IN THE HIGH COURT OF NEW ZEALAND NEW PLYMOUTH REGISTRY

CRI-2010-443-000012
CRI-2010-443-000013
CRI-2010-443-000014

CRI-2010-443-000015

LYN SMITH

STACEY DEBRA ANDERSON NICOLE TRACEY ANDERSON KELLY MARIE ANDERSON Appellants

v

NEW ZEALAND POLICE

Respondent

Hearing:         8 July 2010

Appearances: K M Marriner for Appellants

J Webber for Respondent

Judgment:      9 July 2010

JUDGMENT OF SIMON FRANCE J (Appeal against sentence)

[1]      The four appellants appeal sentences imposed in response to a group attack on a 30 year old woman in her home.  Each defendant pleaded guilty to a charge of injuring  with  intent  to  cause  grievous  bodily  harm  (s 189(1)  Crimes  Act 1961,

maximum penalty 10 years).  Three of the offenders received a sentence of two years

six months imprisonment, and the fourth, Stacey Anderson, received a sentence of two years eight months.

Facts

[2]      The  five  participants  were  drinking  at  a  bar  in  Hawera.    There  was  an altercation between the victim, and Kelly Anderson.  Punches were exchanged, and hair was pulled.   Stacey and Nicole Anderson both went to Kelly’s aid.   Both attacked the victim, seemingly with the purpose of making her let go of Kelly’s hair.
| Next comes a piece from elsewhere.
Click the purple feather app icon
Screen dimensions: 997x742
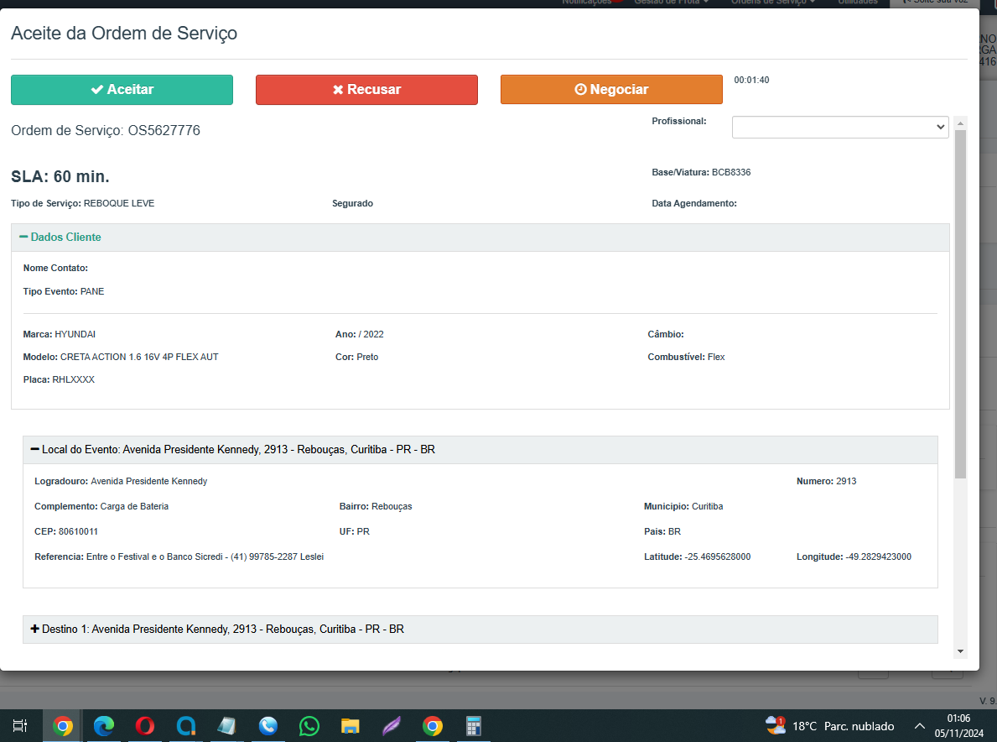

Other  members  of  the  public  then  intervened  to  break  up  the  fight.     As  a consequence the Police shut down the bar and everyone dispersed.

[3]      Later that evening the victim was at home.  At 3am there was a knock on the door.  She thought it was a person who was staying with her so she answered it.  The four appellants were there.   The victim, who was naked, tried to shut the door to keep them out but was unsuccessful.   The appellants entered and the victim was assaulted.  The assaults involved punching and kicking the victim around her head and body.  During the altercation, the victim again grabbed Kelly Anderson’s hair, which led to both Kelly and Stacey Anderson kicking and punching the victim in the face.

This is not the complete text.